TASK PROMPT:
Write out the data below in full, unchanged, minus the images.

******

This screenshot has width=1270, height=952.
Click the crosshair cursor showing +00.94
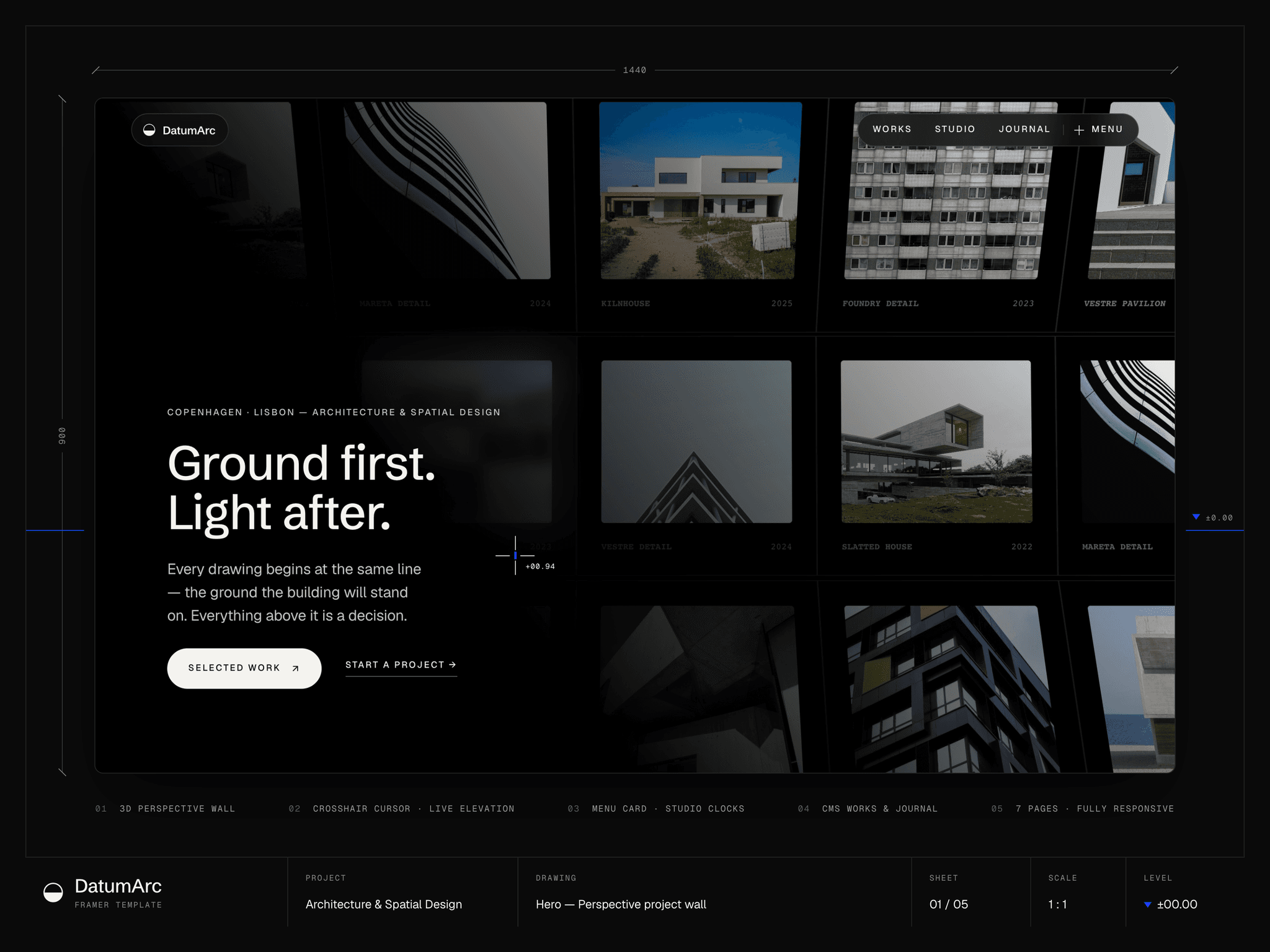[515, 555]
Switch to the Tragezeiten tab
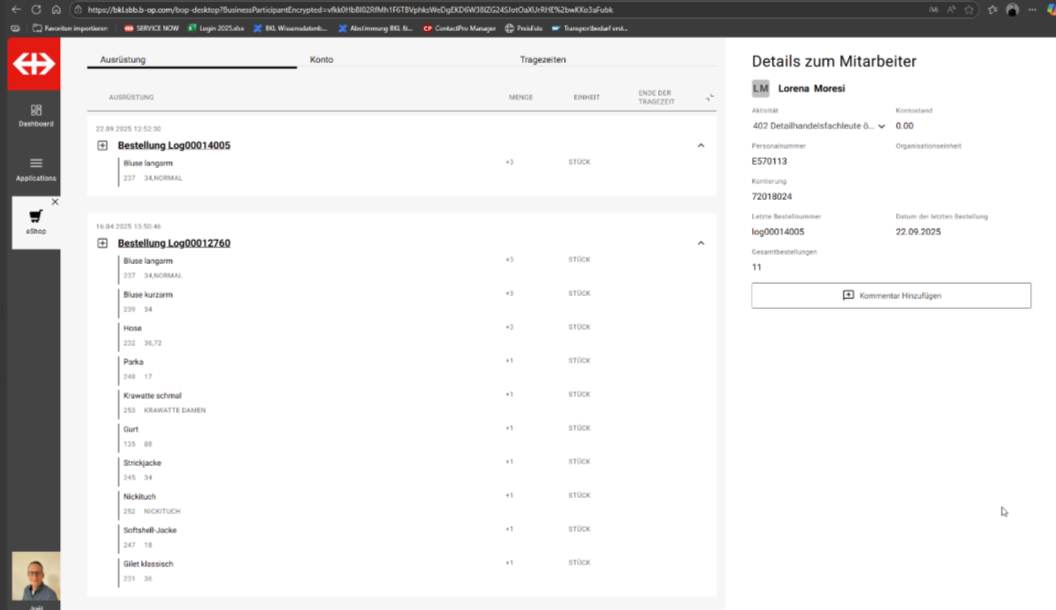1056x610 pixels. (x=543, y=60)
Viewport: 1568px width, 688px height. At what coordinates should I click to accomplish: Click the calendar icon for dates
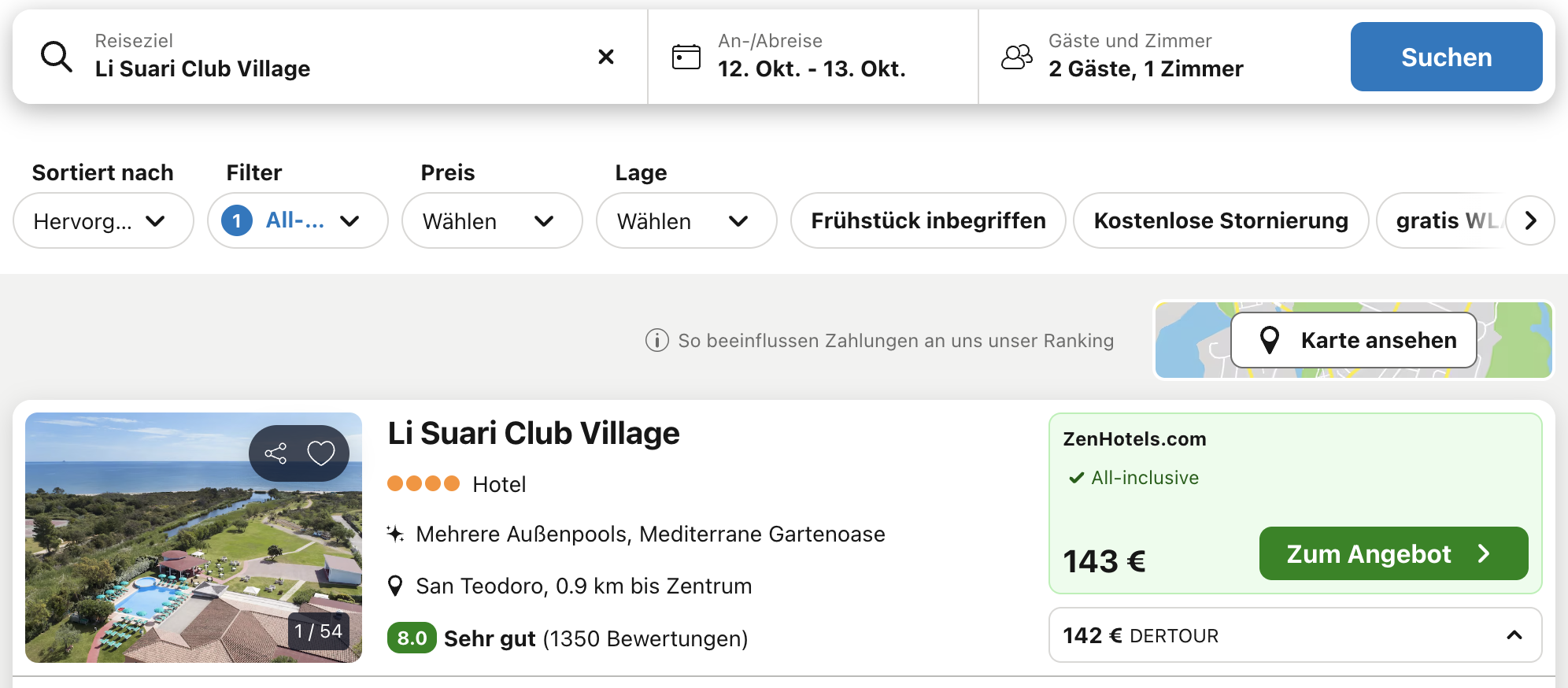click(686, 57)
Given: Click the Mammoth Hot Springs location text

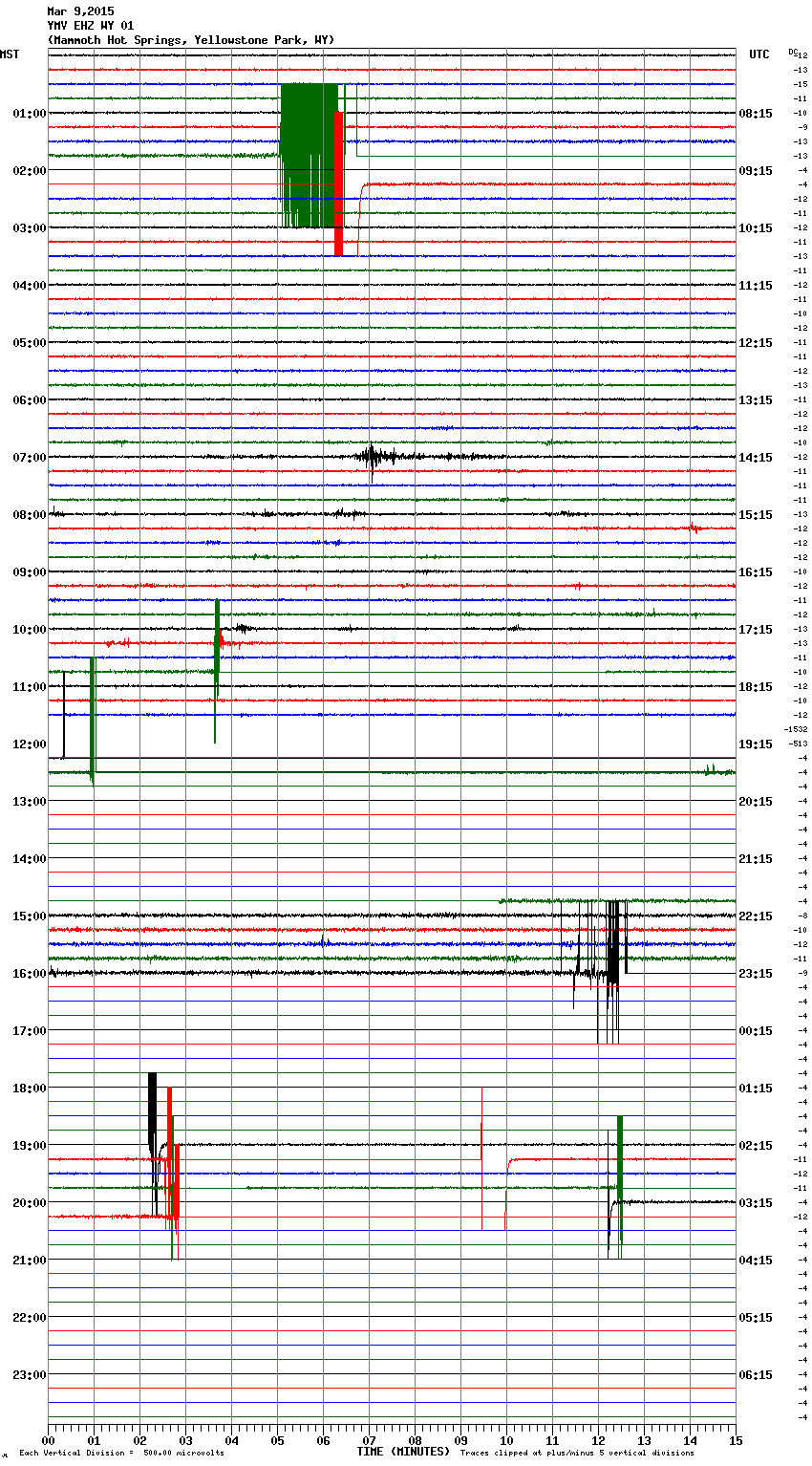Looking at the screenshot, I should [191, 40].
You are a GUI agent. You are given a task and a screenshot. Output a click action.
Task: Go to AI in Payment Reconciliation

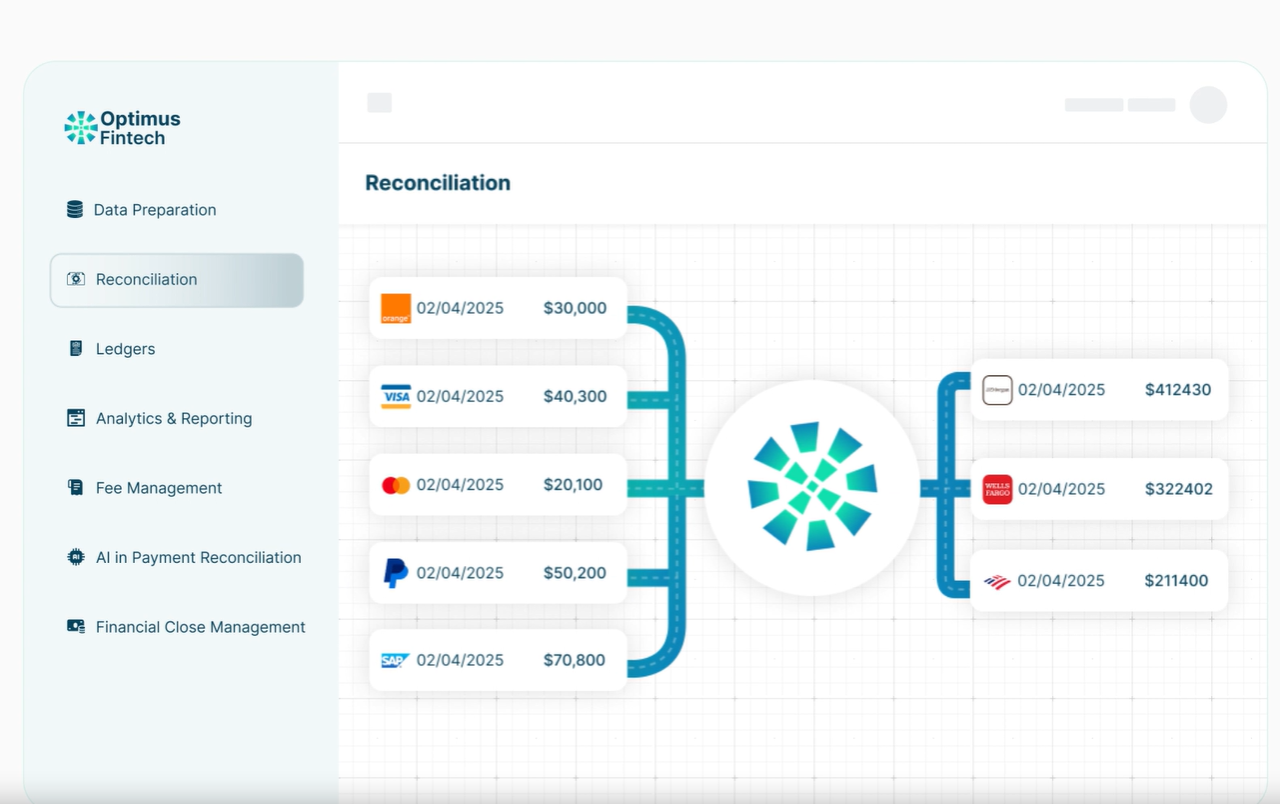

******

TASK RESPONSE:
This screenshot has width=1270, height=952.
Click the crosshair cursor showing +00.94
[515, 555]
Switch to the Tragezeiten tab
1056x610 pixels. (x=543, y=60)
Viewport: 1568px width, 688px height. At what coordinates should I click to accomplish: Click the calendar icon for dates
click(686, 57)
Given: Click the Mammoth Hot Springs location text

Looking at the screenshot, I should [191, 40].
You are a GUI agent. You are given a task and a screenshot. Output a click action.
Task: Go to AI in Payment Reconciliation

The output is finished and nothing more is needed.